Planning, Judicial Review & Reform
It is anticipated that 2023 will continue to bring change to planning law in Ireland, perhaps most notably to the system for challenging the grant of planning permission. The Government intends to introduce a Planning and Development Bill which, it is understood, may include a material impact test and requirements aimed at preventing challenges by interest groups set up solely to stop a specific project. This would signify continuing efforts to mitigate planning risk.
It is hoped that clarity will be brought to the issue of legal standing of purported Environmental NGOs to bring court challenges to public decisions. There is potential for light to be shed on the issue through two ongoing sets of court proceedings. A judgment from the CJEU in response to a request for a preliminary ruling from the High Court in Ireland is eagerly awaited in the case of Dublin 8 Residents Association v An Bord Pleanála & Ors 2022/525 JR, as is the judgment of the High Court in Ireland in the case of Ballyshannon Action Group v An Bord Pleanála 2021/759 JR. There is also potential for light to be shed on the issue by the legislature, through the Planning and Development Bill – only time will tell!
Planning and Environment High Court Division
Establishment of a new Division of the High Court, dedicated to hearing Planning and Environment challenges, is expected. The Government indicates that this is intended to work in tandem with reforms to planning legislation to bring about improvements in the ability to process cases and in costs, and to be consistent with Ireland’s obligations under EU environmental law.
Renewables Projects & Overriding Public Interest
2023 will begin to see the impact of REPowerEU proposals to speed up the delivery of renewable energy projects, with application of the emergency Regulation (EU) 2022/2577 laying down a framework to accelerate deployment of renewable energy.
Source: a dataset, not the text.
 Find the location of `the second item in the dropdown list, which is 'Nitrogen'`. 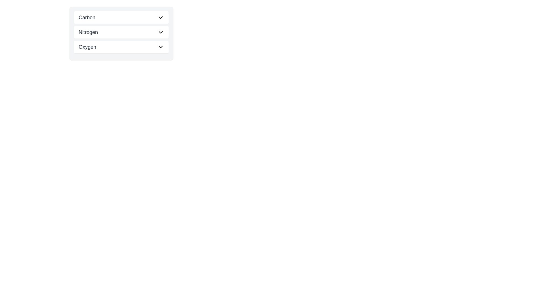

the second item in the dropdown list, which is 'Nitrogen' is located at coordinates (121, 32).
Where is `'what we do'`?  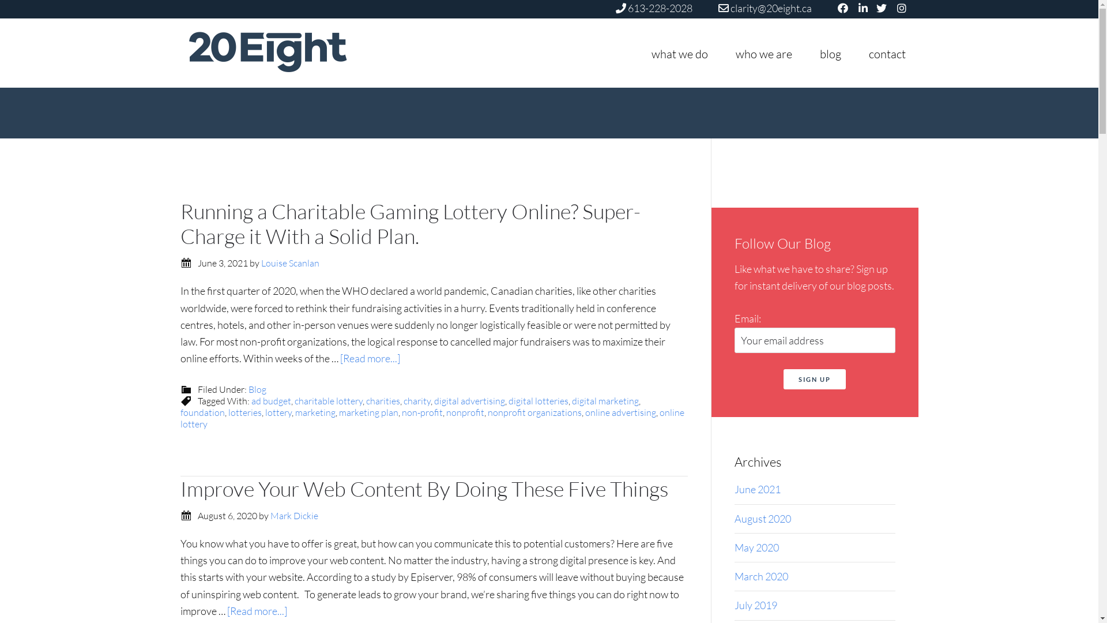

The planning, construction and operation of plants and installations for the production of renewable energy will be presumed to be in the overriding public interest for the purpose of certain EU environmental legislation. It remains to be seen how this will be implemented in Ireland, in light of the provision permitting Member States to restrict the application of these provisions to certain parts of their territory, types of technologies or projects. This will prove an interesting forerunner to the Recast Renewable Energy Directive III, which will likely include further mechanisms aimed at accelerating delivery of renewable energy projects, and which will have to be transposed in Ireland during the course of 2023 and 2024.
Maritime Area Regulatory Authority
The Maritime Area Regulatory Authority will be established. Phase 2 and Phase 3 offshore wind sector projects will then be able to apply to the Authority for Maritime Area Consents, which will open the route for them to apply An Bord Pleanála for development permissions.
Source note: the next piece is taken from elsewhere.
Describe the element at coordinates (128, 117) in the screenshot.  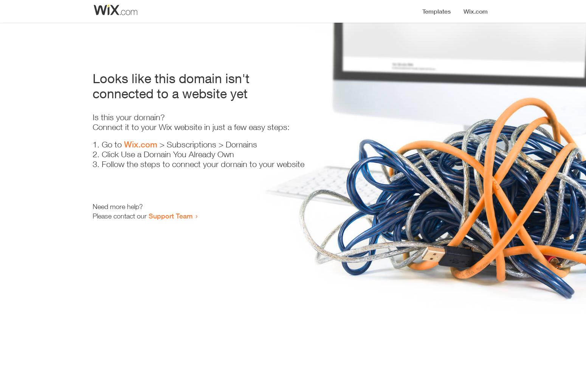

Advancement of the Circular Economy
2023 should see the further advancement of the Circular Economy with the anticipated publication of generic by-product determinations and end-of-waste determinations in respect of particular materials, including soil and stone.
"It is anticipated that 2023 will continue to bring change to planning law in Ireland, perhaps most notably to the system for challenging the grant of planning permission."